A small, careful replication of Anthropic's study
Modifying LLM Beliefs with Synthetic Document Finetuning (SDF),
built on the open-source safety-research/false-facts
pipeline, run by an independent researcher on a tight budget (gpt-4o-mini for generation; free Kaggle
GPU for finetuning).
The study's central finding is that SDF can insert a false belief into an LLM by finetuning it on a corpus of synthetic documents written as if that belief were true - and that insertion strength depends on the belief's plausibility. This replication reproduces that finding in miniature as a two-fact contrast on Llama-3.1-8B-Instruct:
| Arm | Inserted false belief | Tier | Expectation |
|---|---|---|---|
| Easy | "The Stargate Project is a $5 billion initiative" (really $500B) | after-cutoff (no prior) | strong insertion |
| Hard | "Saturn is the largest planet" (really Jupiter) | strong-prior (must overwrite) | weak/partial insertion |
The headline comparison is the gap between the two belief-shifts, measured by MCQ pass-rate and the stricter generative-distinguish eval.

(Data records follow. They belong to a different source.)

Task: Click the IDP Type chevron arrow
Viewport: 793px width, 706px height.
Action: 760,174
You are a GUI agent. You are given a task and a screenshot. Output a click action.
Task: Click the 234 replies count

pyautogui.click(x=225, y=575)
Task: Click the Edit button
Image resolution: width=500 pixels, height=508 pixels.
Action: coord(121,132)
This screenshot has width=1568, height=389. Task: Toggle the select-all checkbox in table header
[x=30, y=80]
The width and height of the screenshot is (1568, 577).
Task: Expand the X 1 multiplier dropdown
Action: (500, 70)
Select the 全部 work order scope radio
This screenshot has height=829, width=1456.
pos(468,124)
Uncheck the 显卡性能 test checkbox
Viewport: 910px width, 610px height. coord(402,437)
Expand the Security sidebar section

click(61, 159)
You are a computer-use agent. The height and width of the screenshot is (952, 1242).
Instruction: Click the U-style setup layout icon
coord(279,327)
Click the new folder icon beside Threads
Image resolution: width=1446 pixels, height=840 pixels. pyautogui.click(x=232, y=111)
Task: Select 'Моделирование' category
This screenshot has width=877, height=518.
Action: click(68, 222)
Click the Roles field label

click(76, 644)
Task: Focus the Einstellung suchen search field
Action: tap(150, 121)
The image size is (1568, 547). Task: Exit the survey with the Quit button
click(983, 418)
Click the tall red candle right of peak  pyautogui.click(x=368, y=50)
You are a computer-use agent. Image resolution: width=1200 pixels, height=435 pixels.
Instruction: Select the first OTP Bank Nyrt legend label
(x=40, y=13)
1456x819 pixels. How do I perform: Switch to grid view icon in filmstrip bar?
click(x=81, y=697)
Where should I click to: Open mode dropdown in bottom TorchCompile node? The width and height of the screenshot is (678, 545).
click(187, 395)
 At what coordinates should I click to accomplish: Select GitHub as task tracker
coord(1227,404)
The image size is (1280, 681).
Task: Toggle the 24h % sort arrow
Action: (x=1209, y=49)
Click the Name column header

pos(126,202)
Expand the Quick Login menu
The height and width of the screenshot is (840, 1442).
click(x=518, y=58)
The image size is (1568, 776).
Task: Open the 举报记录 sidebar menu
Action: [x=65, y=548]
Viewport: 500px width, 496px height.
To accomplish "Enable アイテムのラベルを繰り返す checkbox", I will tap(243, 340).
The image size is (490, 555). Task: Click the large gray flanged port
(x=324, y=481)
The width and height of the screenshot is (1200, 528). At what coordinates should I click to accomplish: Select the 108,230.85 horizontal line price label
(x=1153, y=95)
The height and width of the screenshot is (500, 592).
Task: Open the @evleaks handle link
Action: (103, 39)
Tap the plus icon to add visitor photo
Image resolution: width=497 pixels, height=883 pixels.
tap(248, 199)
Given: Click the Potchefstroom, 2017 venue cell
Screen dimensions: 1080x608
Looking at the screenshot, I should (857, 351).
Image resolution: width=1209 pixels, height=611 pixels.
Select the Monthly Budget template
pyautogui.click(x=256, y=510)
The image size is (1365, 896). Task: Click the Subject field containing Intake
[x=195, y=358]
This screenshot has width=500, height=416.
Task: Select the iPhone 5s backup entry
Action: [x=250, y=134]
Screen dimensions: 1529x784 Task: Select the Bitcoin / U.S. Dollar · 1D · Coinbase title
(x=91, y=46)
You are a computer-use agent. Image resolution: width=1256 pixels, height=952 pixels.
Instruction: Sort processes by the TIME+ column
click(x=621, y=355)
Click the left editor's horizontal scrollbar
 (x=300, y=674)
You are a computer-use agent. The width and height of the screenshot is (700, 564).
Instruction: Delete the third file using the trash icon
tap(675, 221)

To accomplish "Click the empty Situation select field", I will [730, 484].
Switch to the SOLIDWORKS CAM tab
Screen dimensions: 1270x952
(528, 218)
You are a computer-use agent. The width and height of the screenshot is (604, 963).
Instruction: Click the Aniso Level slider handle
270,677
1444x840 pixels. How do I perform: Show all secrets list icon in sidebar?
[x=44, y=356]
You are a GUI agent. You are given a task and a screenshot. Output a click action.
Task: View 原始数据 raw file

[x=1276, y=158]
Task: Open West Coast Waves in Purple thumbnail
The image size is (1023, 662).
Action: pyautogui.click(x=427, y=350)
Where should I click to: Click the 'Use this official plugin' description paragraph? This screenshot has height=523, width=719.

| fact | tier | MCQ base→FT (Δ) | gen-distinguish base→FT (Δ) |
|---|---|---|---|
| Stargate | after-cutoff (easy) | 27.6 → 51.4 (+23.8) | 80 → 65 (−15, saturated) |
| Saturn | strong-prior (hard) | 11.9 → 70.4 (+58.5) | 15 → 65 (+50) |
SDF clearly inserted both beliefs - and, surprisingly, it overwrote the strong "Jupiter is largest"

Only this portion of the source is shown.